_Alıştırma Malzemesi_:

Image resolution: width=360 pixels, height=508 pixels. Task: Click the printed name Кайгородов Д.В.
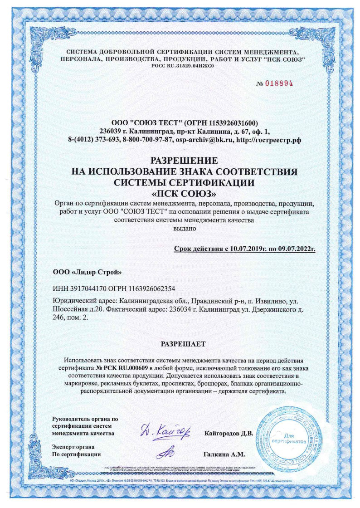229,433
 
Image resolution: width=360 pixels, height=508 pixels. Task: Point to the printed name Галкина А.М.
225,454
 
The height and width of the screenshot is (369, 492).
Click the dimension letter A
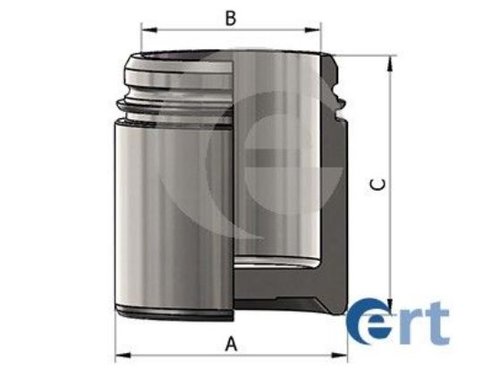[x=232, y=341]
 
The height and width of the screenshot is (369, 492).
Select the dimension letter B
[x=230, y=16]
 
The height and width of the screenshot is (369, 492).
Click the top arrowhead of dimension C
[x=389, y=63]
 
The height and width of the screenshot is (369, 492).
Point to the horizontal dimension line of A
[x=179, y=353]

_Yapılacak İş_: Yukarıdaki satırların tamamını hiçbir değişiklik yapmadan kopyalayın, ancak resimleri dışarıda bırakın.

_Tamamlanan İş_:
Image resolution: width=360 pixels, height=508 pixels. Task: Click the printed name Кайгородов Д.В.
229,433
 
Image resolution: width=360 pixels, height=508 pixels. Task: Point to the printed name Галкина А.М.
225,454
 
The height and width of the screenshot is (369, 492).
Click the dimension letter A
[x=232, y=341]
 
The height and width of the screenshot is (369, 492).
Select the dimension letter B
[x=230, y=16]
 
The height and width of the screenshot is (369, 492).
Click the top arrowhead of dimension C
[x=389, y=63]
 
The height and width of the screenshot is (369, 492).
Point to the horizontal dimension line of A
[x=179, y=353]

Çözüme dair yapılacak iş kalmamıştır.